7 thoughts on “Pure oxygen

  1. Nicely put. I have managed to avoid most of life myself, so the trivial bits of so-called creativity I have attempted have been pretty much lifeless. So it goes.

    Like

  2. Well, thanks for the kind words, but I don’t think it can be denied that I have lived a very middle-class (tending to upper middle class, given the pretty lucrative job into which I stumbled by sheer accident) sheltered life, by choice. Never been drunk, never been involved in any dangerous situation, got married before I had ever been on a date. I am still astonishingly naive about, well, darn near everything you can think of. (Trivial example: I have still never owned a cellular phone, let alone any of those gizmos everybody else uses all the time.) So, well I am able to admire those of you who have the courage to engage life fully, that’s just not me. I’m OK with that, just an observation.

    Like

  3. Ha! For some reason, can’t resist a blog post full of F bombs. Learned not to put that word into blog comments though because sometimes the whole comment gets dumped into the spam file.

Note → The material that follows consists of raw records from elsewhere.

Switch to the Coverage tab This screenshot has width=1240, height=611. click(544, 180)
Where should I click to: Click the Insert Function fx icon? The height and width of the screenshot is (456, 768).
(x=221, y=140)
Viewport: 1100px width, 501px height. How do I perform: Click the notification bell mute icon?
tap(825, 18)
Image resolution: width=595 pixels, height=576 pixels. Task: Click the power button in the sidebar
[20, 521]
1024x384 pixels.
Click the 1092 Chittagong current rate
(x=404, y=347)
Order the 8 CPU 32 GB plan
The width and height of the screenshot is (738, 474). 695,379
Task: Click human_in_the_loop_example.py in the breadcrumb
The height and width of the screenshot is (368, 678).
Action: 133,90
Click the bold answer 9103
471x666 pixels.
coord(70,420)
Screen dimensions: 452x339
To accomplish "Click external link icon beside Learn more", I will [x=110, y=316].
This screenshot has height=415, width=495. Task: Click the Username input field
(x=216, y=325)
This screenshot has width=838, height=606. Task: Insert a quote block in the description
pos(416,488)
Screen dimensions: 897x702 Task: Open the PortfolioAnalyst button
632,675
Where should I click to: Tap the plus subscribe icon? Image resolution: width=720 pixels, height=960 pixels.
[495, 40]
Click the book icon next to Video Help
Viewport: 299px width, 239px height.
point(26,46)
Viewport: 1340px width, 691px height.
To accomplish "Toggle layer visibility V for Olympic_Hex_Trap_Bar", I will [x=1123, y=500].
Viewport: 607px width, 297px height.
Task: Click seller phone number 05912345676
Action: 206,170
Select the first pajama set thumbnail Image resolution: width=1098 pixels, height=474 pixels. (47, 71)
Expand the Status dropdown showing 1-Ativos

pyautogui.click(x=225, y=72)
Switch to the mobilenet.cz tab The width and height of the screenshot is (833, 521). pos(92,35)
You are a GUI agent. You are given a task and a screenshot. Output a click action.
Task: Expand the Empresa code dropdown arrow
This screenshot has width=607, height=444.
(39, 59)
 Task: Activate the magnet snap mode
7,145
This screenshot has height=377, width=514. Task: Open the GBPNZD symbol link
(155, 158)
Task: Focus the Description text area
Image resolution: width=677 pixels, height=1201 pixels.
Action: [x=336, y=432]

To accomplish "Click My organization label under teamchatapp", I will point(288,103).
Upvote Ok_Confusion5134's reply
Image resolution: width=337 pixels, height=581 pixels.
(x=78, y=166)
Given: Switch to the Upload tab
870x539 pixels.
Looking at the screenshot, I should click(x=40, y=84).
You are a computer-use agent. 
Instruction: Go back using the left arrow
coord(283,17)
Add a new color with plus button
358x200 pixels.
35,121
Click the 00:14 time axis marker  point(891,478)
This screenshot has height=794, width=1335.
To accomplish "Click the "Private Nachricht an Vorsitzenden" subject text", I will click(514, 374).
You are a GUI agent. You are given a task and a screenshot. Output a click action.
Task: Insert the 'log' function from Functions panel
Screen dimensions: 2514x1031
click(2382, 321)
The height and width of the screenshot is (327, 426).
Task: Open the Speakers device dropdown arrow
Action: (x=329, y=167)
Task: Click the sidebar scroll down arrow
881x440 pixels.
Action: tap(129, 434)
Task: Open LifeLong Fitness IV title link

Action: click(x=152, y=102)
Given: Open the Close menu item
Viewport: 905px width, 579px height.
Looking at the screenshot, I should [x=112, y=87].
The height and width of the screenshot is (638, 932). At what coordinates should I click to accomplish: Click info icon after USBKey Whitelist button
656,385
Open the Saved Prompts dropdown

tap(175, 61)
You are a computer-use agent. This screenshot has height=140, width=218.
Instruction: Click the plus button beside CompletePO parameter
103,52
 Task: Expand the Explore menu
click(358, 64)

    Academic romance? You mean the act which can lead to reproduction, is too base for college literary journals and so must be disguised with higher purpose? Thank you. Something to remind myself the next time a rejection letter lands in my inbox. Honestly, as much as my brain knows you are correct, my ego, that inflated balloon, requires acceptance letters to maintain its helium high.

    Can’t wait to see how many F bombs appear here when a journal sends you a yes and a $50 check. Looking forward to that piece, too, since there will be a lot of touching, smelling, tasting and hearing. Cheers —

    Liked by 1 person

    • I dashed this off to myself while shivering through a fever and never meant it to be public. I have lots of those. Alas, this one slipped through and I didn’t realize it for days. I also managed to malign every writer in America who isn’t me just because so many of them are better than me. I remember years ago I used to hustle poems to enter contests. I was broke, I needed the money. One time I got a hundred dollar check and some tacky certificate that I’d won second prize. The first prize was a thousand dollars. The collection–it came with the check–was appalling, the third prize and runner ups were pure dreck. I remember wondering who the bum was that got my thousand dollars, so I read his poem. It was easily ten times as good as mine. There were two hundred bad poets in the book, then me and one guy way better than me. I hated that guy. If not for him that thousand dollars would have been mine. The book and certificate went into the trash can, though I cashed the check.

      Fortunately there was no internet back then, and no blogs, and my F-bombs were in longhand on a pad of paper now tucked deep in my closet somewhere.